Primeiramente, o dataset California Housing será utilizado para ajustar os hiperparâmetros de um modelo de Árvore de Decisão.
# Importação de bibliotecas:
import pandas as pd
from sklearn.datasets import fetch_california_housing
from sklearn.model_selection import train_test_split, GridSearchCV
from sklearn.tree import DecisionTreeClassifier
from sklearn.metrics import accuracy_score
import numpy as np
# Carregando dataset:
housing = fetch_california_housing()
X = pd.DataFrame(housing.data, columns=housing.feature_names)
y = housing.target
# Transformando em classificação, estilo faixas de preço:
y_class = pd.qcut(y, q=3, labels=["baixo","medio","alto"])

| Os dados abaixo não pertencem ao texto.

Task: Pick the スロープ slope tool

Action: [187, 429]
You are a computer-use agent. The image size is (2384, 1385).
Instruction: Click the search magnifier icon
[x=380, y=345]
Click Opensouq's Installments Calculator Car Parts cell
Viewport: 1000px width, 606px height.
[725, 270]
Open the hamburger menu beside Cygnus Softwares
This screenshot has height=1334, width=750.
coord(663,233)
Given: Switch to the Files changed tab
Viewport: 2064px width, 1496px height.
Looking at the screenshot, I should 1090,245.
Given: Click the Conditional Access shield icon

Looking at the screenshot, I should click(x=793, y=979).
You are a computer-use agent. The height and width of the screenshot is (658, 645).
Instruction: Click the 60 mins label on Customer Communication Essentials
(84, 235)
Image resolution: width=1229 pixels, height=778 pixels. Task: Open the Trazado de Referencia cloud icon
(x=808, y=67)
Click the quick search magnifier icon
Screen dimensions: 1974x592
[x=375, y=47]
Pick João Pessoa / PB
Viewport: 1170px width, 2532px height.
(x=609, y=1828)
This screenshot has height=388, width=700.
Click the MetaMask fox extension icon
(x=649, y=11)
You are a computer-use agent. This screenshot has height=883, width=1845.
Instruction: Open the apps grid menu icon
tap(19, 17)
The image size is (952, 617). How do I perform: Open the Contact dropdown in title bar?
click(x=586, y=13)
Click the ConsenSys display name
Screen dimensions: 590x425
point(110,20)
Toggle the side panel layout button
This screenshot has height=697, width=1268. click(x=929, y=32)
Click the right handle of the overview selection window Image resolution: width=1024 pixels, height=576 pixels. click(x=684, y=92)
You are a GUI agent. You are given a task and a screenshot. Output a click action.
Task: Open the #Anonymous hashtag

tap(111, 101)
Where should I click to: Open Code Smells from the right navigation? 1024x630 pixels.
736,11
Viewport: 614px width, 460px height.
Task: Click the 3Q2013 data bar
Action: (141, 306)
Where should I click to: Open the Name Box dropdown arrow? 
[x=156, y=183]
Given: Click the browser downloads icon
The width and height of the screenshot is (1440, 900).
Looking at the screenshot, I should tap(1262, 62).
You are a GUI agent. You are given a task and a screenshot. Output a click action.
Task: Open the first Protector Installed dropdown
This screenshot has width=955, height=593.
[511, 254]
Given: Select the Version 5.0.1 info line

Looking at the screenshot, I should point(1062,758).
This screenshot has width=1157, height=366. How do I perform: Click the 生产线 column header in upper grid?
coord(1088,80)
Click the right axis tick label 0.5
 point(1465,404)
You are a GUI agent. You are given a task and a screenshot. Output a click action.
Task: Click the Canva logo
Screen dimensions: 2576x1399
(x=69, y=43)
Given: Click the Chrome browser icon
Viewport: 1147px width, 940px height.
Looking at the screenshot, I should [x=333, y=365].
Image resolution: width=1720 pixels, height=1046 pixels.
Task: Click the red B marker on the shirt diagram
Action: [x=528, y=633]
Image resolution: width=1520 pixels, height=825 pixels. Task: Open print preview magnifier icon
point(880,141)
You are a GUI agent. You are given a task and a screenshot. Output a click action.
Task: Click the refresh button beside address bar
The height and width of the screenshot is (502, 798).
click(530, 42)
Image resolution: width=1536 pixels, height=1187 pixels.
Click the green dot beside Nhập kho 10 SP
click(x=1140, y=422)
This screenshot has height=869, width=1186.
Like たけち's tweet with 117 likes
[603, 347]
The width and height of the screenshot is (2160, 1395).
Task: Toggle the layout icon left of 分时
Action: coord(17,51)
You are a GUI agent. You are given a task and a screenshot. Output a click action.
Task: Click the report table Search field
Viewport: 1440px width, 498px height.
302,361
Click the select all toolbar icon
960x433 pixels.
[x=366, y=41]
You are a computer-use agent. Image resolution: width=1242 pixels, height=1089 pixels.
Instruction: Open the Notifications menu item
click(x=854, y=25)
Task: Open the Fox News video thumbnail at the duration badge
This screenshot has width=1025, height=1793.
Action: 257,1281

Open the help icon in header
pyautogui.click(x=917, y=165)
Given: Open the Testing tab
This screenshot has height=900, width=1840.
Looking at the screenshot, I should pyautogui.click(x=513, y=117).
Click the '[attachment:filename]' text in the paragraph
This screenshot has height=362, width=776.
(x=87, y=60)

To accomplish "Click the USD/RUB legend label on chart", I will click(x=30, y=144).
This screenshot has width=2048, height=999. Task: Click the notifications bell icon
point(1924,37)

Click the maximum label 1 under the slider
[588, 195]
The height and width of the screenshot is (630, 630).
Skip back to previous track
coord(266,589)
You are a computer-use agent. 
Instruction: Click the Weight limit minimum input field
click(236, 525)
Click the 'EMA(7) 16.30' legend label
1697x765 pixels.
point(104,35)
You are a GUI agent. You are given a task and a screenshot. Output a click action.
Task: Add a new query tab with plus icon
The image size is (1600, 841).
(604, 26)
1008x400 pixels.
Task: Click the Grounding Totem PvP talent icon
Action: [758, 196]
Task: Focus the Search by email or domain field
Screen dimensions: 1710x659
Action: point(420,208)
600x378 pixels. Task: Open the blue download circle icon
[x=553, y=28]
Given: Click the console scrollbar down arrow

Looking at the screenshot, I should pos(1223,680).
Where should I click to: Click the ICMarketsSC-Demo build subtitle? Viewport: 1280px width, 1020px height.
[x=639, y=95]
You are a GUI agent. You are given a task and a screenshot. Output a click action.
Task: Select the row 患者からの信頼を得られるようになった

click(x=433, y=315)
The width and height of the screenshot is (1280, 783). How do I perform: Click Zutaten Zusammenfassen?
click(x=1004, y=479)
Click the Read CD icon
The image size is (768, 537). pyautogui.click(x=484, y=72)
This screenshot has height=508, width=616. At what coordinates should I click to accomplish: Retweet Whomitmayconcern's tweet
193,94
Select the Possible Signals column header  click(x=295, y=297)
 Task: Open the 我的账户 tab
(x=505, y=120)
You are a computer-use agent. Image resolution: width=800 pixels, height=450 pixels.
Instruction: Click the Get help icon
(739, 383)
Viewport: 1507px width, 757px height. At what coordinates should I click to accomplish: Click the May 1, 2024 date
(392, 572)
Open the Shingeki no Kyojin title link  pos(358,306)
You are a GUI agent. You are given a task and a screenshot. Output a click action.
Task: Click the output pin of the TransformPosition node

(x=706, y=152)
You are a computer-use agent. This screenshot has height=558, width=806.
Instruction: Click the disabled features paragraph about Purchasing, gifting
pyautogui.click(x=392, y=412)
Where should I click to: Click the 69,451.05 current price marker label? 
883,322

# Divisão entre treinoe teste:
X_train, X_test, y_train, y_test = train_test_split(X, y_class, test_size=0.3, random_state=42)
# Modelo:
dt_clf = DecisionTreeClassifier(random_state=42)
# Grid de hiperparâmetros:
param_grid = {
"max_depth": [3, 5, 7, None],
"min_samples_split": [2, 5, 10],
"min_samples_leaf": [1, 2, 4]
}
# Aplicação de GridSearchCV:
grid_search = GridSearchCV(dt_clf, param_grid, cv=5, scoring="accuracy")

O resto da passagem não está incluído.